Kate McLeod lived a life you could imagine on the big screen. And in fact, part of his life has already been adapted to television. «When Cupid is a journalist, »Ա 2015 թ New York Times:McLeod’s love story with her husband, Astin McLeod, who is the Founding Director Hinge:, և continued to be the second episode of the first season Amazon Pillar Customization“Although the episode is a ‘highly adaptive’ retelling of their story,” says McLeod, it conveys one of his core beliefs. “Love begets love.” Hings was eventually the result of her husband seeking treatment for her heartache when she and Kate divorced.

Her relationship was the impetus for her eponymous skin care company, which produces strong moisturizers to take care of self-care (և baby soft skin). “The feeling of just being touched gives us strength,” says McLeod. “It’s different for each person to hit your force, but for me it works.” Below, McLeod talks to Cut about how he attaches himself to his body, how COVID-19: changed the idea of ​​his health և the key to a strong relationship.
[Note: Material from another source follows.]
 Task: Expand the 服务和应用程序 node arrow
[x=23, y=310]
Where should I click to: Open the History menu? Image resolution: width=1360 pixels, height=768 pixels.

On his definition of wellness. If you had asked me five or ten years ago, I would have answered as follows: “I sweat every day. I do yoga mats a few times a week. I’m thinking, ‘I’m drinking juices,’ և that’s definitely part of it, but I’m not defining it that way. For me, health is when I am aware, when I am present. I can do endless routines, և I can still be in my personal torture. If I’m not present, I’m probably not in touch with the people around me. I have noticed that when this happens, my relationship breaks down a bit.

This sounds silly, but a few years ago I was working with this incredible energy doctor և he asked me to look at my thumb. When I get nervous, I pick my fingers, my cuticles, and that day my thumb, in particular, was destroyed. So he told me to look at it, և he asked me. “Do you realize that you are a dumb finger?” It is your body. Do you feel that? ” I looked at the damage I had done, from the nerves to the cuticles, it looked pretty rough. So I’m convinced that even if we do not open our mouths, we are still saying something. We have internal broadcasting. Then there’s this external broadcast that never stops, it’s literally everything from how we talk to how we live, it teaches the world how to treat us. When you are aware of your nervousness և you feel it, then you can process it, it is health.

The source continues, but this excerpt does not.